- _PROBLEM DESCRIPTION_:
Format everything from the line containing "Launch the web browser globe icon" down to the line containing "Viewport: 1221px width, 980px height." as a JSON list of strings, one string per line, leaving out blank lines.

- _MATERIAL FOR THIS TASK_:
----

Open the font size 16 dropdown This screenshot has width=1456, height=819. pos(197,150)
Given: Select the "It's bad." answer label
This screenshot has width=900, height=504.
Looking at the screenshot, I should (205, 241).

----

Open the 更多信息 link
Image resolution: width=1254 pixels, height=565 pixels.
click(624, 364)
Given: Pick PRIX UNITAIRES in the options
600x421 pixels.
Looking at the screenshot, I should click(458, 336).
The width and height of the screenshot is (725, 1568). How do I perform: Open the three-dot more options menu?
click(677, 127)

----

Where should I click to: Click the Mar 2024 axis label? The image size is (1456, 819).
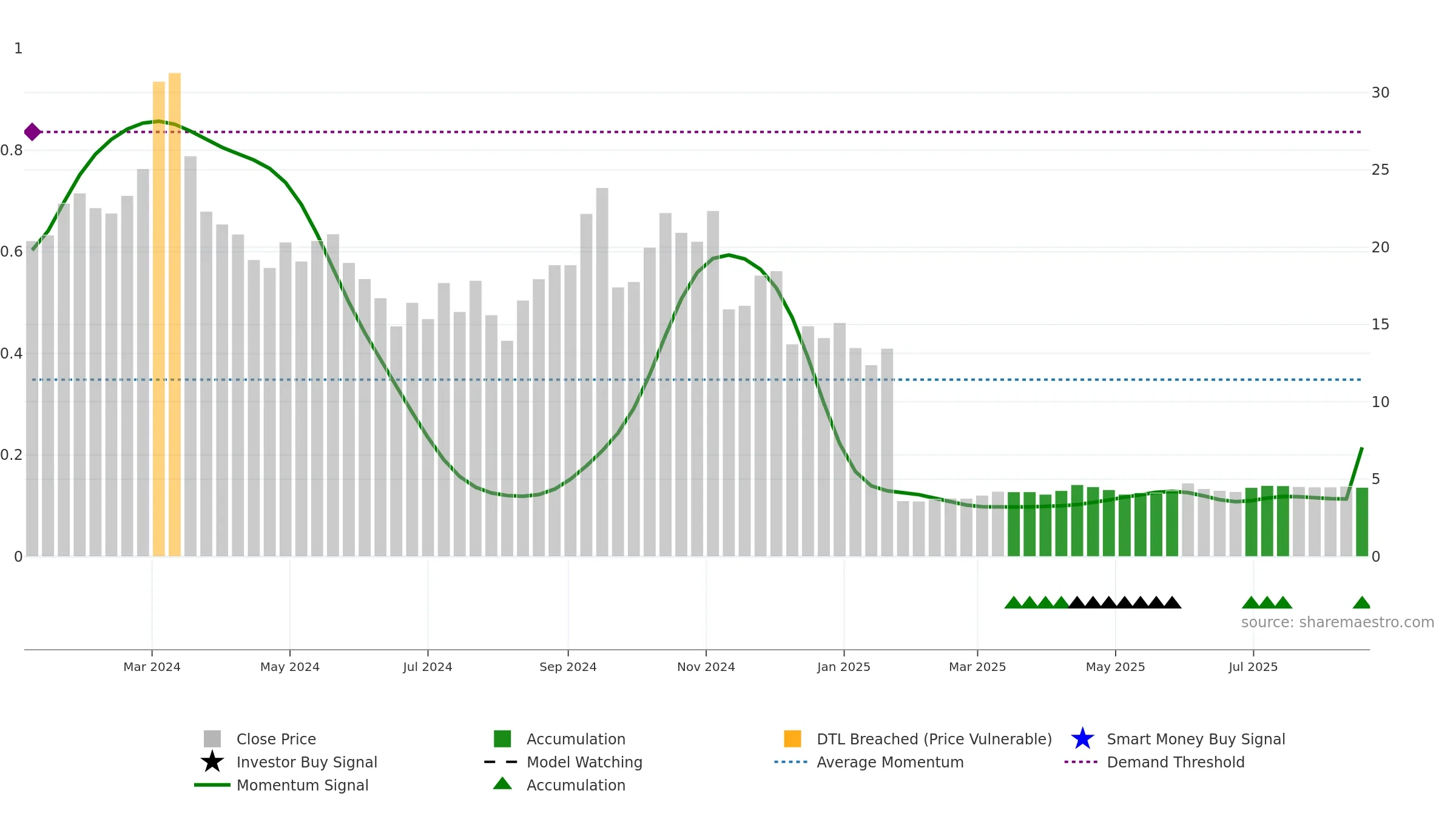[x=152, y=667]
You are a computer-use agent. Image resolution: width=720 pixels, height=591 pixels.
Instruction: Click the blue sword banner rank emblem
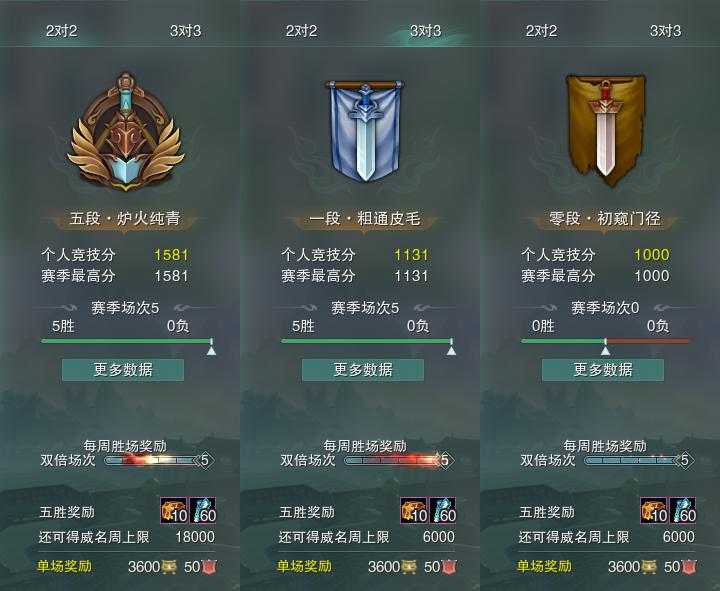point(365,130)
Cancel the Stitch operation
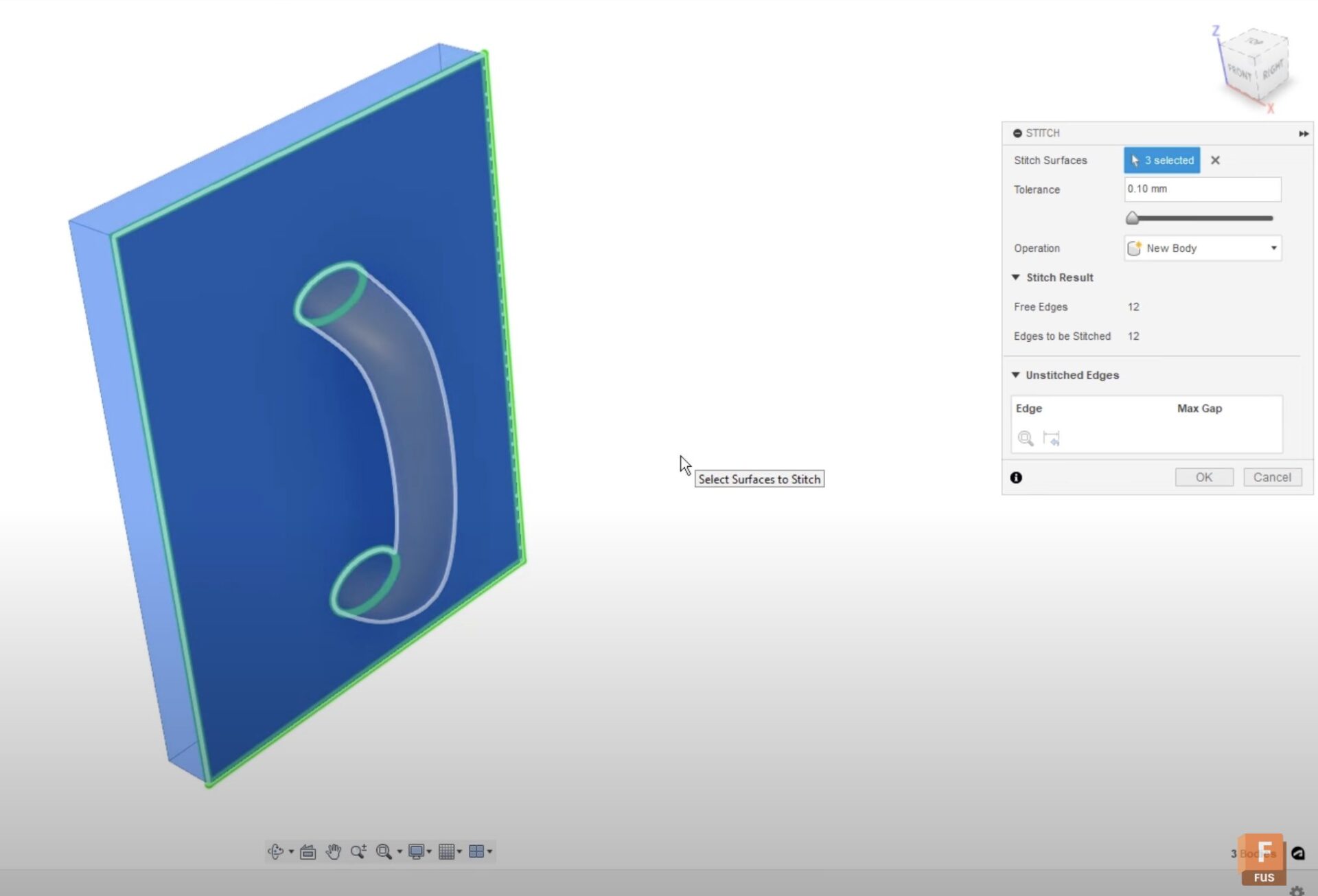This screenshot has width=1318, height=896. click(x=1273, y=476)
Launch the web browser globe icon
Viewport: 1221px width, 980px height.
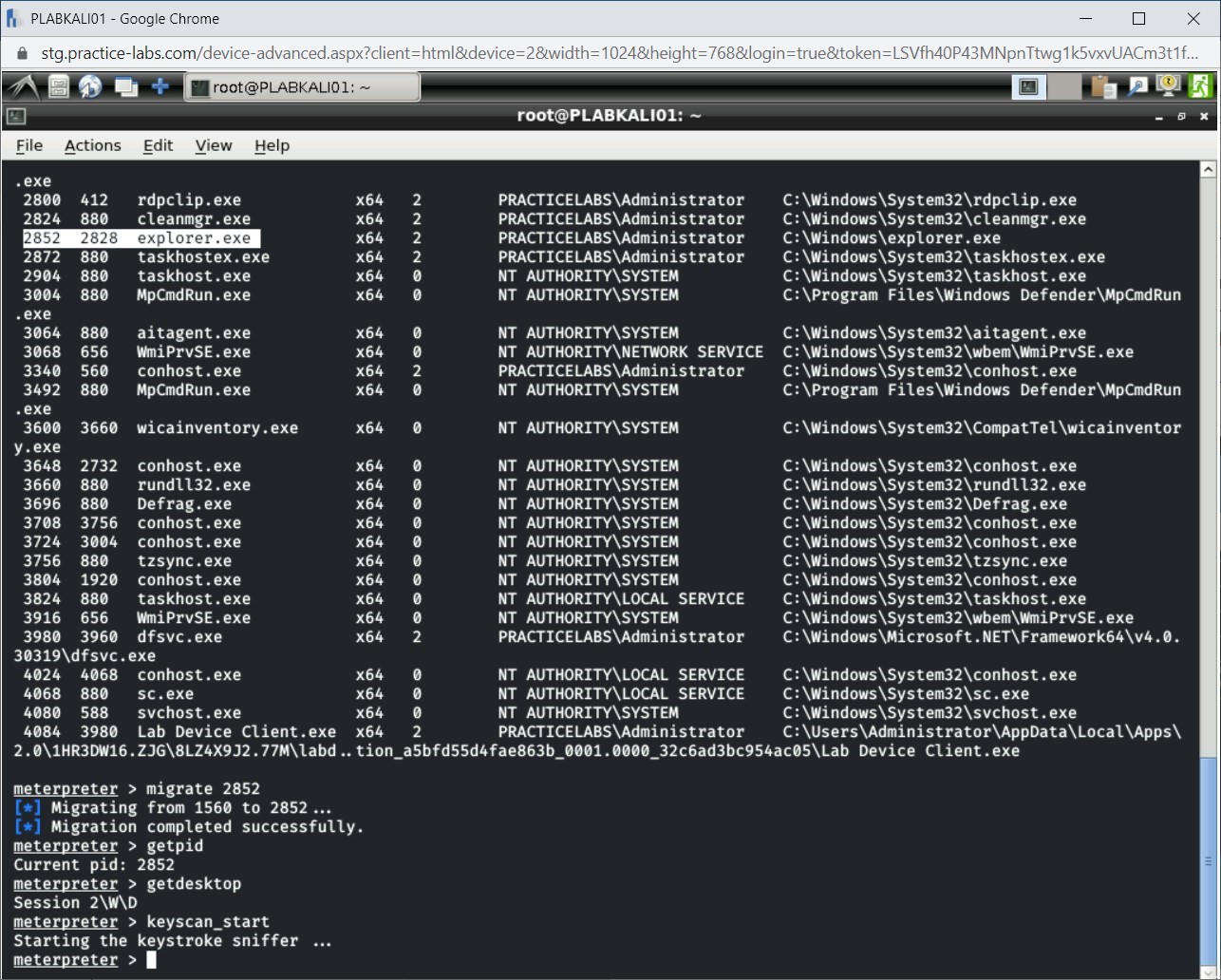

----

- _ANSWER BELOW_:
[
  "Launch the web browser globe icon",
  "Viewport: 1221px width, 980px height."
]